Even though I'm feeding my birds way too much seed still, I've seen each of them try the pellets, even the ones who haven't eaten them before! Yay!
3 bites of pellet| have some pellet

Good idea for a community! Kudos! [19 Jan 2005|12:21am]

Just to get some more conversation going on this community, and I figure a good place to start-

What is your favorite method for conversion? I have successfully converted 3 parrots to pellets (they werent eating seed by any fault of my own). Each parrot we let them have both pellets and seeds for a few days, then completely took out the seed. They all took to it within hours, havent had any problems since!

Just wondering what the differing opinions are, and what other people have had success with. It will be good to know. :~)

Edit: Also, it would be cool if you made the comment link say "bite a pellet" and "2 bites of pellets" or something like that... Just a random thought...
3 bites of pellet| have some pellet

my pride and joy [18 Jan 2005|07:32pm]

Im sure just about anyone reading this has seen my posts about my budgie, Joy.

He drives me crazy.

he was deffinily noy an impulse bird. I read everthing I could find on parakeets, parrots, and birds in general befiore bringing him home.

he was raised on smashed-zupreem, a little seed, fruit and veggies. on the four hour ride home from the breeder, i noticed he wasnt eating his parakeet sized zupreem.
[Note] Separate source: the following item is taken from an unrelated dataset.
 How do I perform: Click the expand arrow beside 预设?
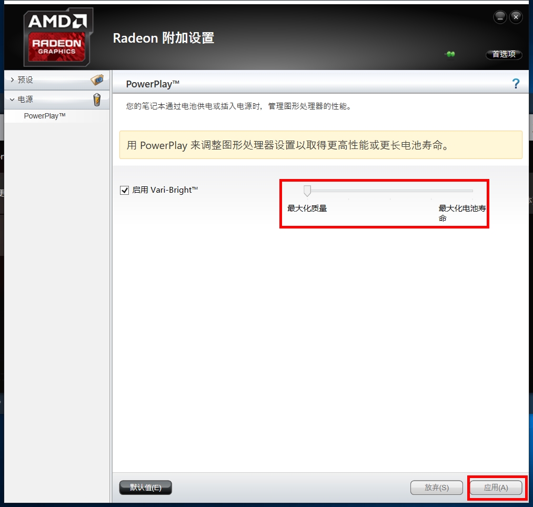[12, 79]
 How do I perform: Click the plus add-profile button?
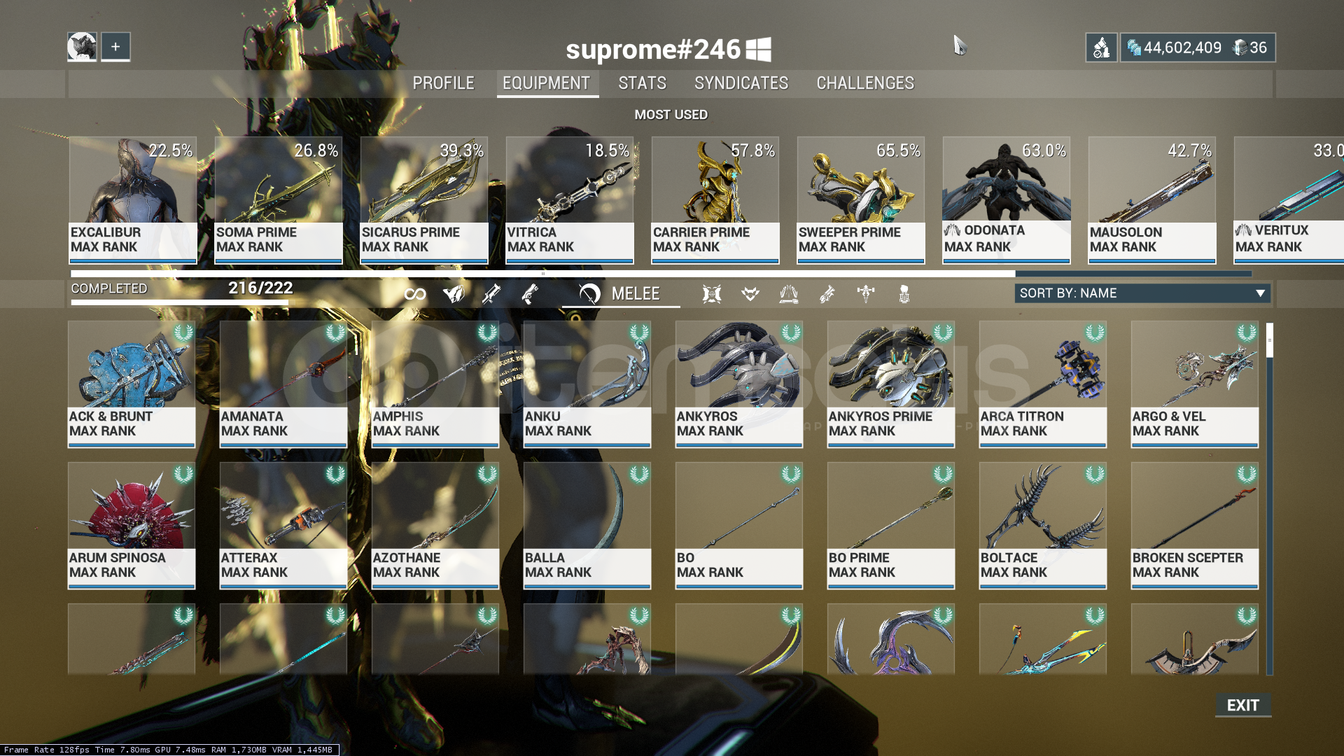pyautogui.click(x=116, y=47)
I then commited the horrible sin which has been the bane of my existence ever since...

I gave him seed.

A few days later, I started mixing pellets (not smashed) in. (I had failed to understand that the breeders comment about food processing pellets applied to the size of pellet I had bought.)

He ignored the pellets. I kept on mixing them in, but he ate no pellets. After a few weeks, I started to udnerstand that he needed them smashed. I have yet to find a good way to smash them other than fingernails: I almost always have pellets jammed up my nails. Food processor doesnt work, rolling pin doesnt work, mortar and pestle works a little but takes a year and a day and still leaves some whole...
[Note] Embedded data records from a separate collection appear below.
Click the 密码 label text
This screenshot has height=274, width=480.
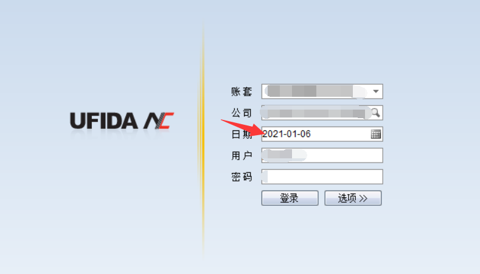coord(242,177)
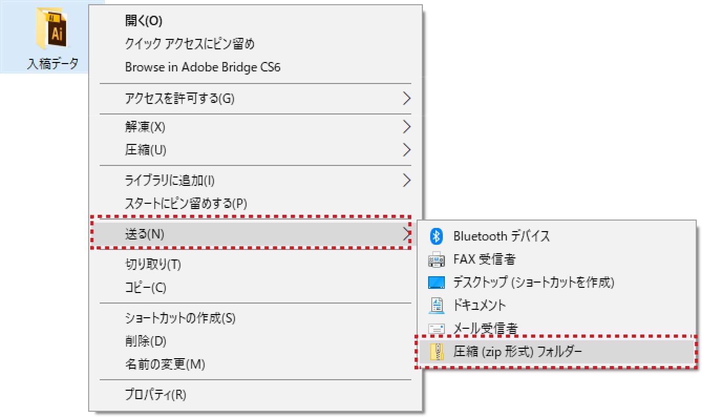Viewport: 702px width, 417px height.
Task: Expand the アクセスを許可する submenu arrow
Action: click(406, 98)
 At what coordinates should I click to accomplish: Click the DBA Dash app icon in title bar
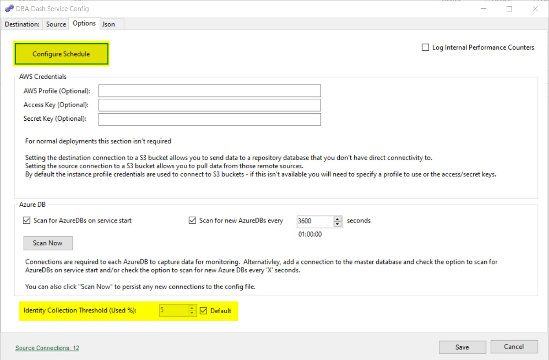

He does eat them. He knows they're food. He takes them from my hand with alot of coaxing... but I sarted the weaning process over a month ago and I firmly belive he lives on seed, cheerios, and veggies all day. (plus the tiny bit I convince him to eat from my hand.) There is always very little poop on the paperv (which I change before I leave for school) when I get home.

Today i put a tablespoon of seed in his dish, all measured, all crushed. He's eaten maybe a quarter of that all day, and only from my hand or from him "foraging" on my leg or the tbale. He was getting really lethargic tonight so I let up and let him have 3/4 of a tbalespoon of seed a little alter than I normally give him seed. (im using bloolarks plan) He also had seed this morning.

He eats veggies, and attacks them when its getting to dinner time.

For a while, he seemed to be weaning... but then he stopped.


(and I know it was awful of me to give him seed, but I have yet to read a book specifically about parakeets which doesnt say seed is the best diet for your bird, I really felt it couldnt be that bad.)